From the article below on painter Brett Amory, list every city named as a place where his work has appeared in gallery shows.

[begin DOCUMENT PASSAGE]

Finding artistic inspiration in your fellow commuter

Brett Amory

Time spent riding BART or Muni can be one of the least inspiring parts of a parson's day. It’s a time spent mostly waiting to be somewhere else. Commuters with headphones snaked from ear to ear, eyes focused on smartphones and iPads, or on the pages of books and newspapers. On the train, it’s sometimes too loud to talk to anyone, even when you want to.

Local painter Brett Amory sees that experience differently. For him, public transportation is a gathering place – kind of like a town square on wheels. And it’s given him the perfect venue to find the subjects of his paintings.

Amory has been getting lots of attention in gallery shows in San Francisco, San Jose, Los Angeles, New York, and London. KALW’s Julie Caine sat down to talk to him about the inspiration behind his work. He says it all started back in 2000 on his daily commute on BART.

“I was living in San Francisco and I was working in Emeryville. I was taking BART every day to work, and I noticed how BART would be packed with people and there'd be this disconnect," says Amory. "People rarely look at each other, you know, let alone speak to each other. And everyone seemed to be in their own little worlds.”

Riding the train everyday, Amory was intrigued by the  anonymity of the people all around him. He wanted to know what they were thinking about. He wanted to imagine their lives. So he started painting them. He called the series “Waiting.”

Amory explains, “It's essentially about waiting to be somewhere else – in transit – and how there's this disconnect. While we're waiting for something, we're off in our own thought. You know, we're thinking about our past, we're thinking about our future, but most of us aren't in the present moment. And we're not really paying any attention to our surroundings or who's around us.”

Amory’s paintings feature isolated figures in washed out, featureless urban landscapes: bus stops, crosswalks, BART platforms, the airport.

“Usually the people in my paintings don't really fit, and they seem awkward,” says Amory. “They're the people that are overlooked. You know, you see them on the sidewalk, or you see them walking down the street and you might think, “I wonder what they do when they go home?” But then you forget about them.”

[end DOCUMENT PASSAGE]
[begin STORED ROWS]

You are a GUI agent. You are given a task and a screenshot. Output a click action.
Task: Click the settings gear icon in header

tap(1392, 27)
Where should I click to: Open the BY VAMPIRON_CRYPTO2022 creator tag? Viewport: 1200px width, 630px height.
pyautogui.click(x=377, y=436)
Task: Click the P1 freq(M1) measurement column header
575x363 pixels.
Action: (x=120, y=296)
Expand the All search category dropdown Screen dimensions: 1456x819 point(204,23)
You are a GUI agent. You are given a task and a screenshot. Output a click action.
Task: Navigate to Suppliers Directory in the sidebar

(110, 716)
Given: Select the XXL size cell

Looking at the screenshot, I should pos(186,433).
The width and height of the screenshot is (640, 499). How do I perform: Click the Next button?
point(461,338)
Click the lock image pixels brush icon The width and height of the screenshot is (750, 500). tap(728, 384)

[end STORED ROWS]

* _ANSWER BELOW_:
San Francisco, San Jose, Los Angeles, New York, London